<<<<

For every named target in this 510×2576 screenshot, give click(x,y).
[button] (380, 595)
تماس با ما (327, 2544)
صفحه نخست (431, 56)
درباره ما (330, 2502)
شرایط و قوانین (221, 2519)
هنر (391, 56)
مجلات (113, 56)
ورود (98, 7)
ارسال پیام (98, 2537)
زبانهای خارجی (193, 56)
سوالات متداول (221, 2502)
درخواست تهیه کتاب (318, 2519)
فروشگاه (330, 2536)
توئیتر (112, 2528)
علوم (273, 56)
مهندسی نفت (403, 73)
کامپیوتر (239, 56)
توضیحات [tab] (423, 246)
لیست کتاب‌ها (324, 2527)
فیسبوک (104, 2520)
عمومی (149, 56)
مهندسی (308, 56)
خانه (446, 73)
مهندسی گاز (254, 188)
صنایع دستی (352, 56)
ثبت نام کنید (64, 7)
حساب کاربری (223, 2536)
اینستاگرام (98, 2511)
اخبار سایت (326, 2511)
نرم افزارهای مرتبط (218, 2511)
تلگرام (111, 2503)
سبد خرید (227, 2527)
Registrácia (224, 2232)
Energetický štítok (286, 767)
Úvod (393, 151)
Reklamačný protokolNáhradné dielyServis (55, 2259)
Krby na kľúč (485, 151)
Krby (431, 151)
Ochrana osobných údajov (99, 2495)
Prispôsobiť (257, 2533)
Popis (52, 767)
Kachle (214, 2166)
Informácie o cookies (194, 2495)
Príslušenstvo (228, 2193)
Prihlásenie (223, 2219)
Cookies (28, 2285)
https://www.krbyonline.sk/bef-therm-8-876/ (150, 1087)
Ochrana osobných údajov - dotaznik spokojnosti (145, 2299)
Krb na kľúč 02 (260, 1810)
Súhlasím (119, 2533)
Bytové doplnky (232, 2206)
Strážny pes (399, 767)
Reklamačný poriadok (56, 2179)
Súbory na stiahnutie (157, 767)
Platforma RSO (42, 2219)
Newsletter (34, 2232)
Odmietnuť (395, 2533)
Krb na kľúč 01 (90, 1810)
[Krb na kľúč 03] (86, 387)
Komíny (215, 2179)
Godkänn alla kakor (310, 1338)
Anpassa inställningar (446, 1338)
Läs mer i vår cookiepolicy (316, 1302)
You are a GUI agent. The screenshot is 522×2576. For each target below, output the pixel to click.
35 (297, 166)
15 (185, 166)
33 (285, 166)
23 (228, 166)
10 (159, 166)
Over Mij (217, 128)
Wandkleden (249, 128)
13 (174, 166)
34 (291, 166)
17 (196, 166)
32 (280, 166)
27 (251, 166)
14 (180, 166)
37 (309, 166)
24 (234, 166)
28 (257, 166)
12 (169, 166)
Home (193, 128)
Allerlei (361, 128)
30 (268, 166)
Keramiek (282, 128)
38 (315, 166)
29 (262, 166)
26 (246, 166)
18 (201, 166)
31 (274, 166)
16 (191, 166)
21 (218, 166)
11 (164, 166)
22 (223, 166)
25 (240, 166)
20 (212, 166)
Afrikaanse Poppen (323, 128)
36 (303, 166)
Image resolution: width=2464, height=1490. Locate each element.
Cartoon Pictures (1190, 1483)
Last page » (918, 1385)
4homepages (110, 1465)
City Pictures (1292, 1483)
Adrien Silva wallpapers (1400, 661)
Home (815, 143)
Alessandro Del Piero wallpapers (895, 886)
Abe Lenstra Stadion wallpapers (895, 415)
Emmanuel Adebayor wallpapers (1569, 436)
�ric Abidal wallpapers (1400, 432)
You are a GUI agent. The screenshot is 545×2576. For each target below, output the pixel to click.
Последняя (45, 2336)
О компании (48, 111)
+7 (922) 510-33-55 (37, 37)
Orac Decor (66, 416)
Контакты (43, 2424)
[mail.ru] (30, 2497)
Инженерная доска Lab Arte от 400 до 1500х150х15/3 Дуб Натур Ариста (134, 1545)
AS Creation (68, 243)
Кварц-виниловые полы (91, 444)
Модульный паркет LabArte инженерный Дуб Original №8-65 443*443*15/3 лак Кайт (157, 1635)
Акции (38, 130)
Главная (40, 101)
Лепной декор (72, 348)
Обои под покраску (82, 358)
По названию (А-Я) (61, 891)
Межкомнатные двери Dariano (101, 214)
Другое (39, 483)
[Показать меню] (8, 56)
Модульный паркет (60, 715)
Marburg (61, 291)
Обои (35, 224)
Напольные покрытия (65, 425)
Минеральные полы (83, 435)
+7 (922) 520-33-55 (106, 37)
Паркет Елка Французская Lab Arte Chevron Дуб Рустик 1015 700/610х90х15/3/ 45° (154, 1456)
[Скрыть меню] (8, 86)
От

>>>>

WHAT YOU WILL DO: For the records above, state how many lines contain "wallpapers". Add nothing to the number.

TASK ANSWER: 5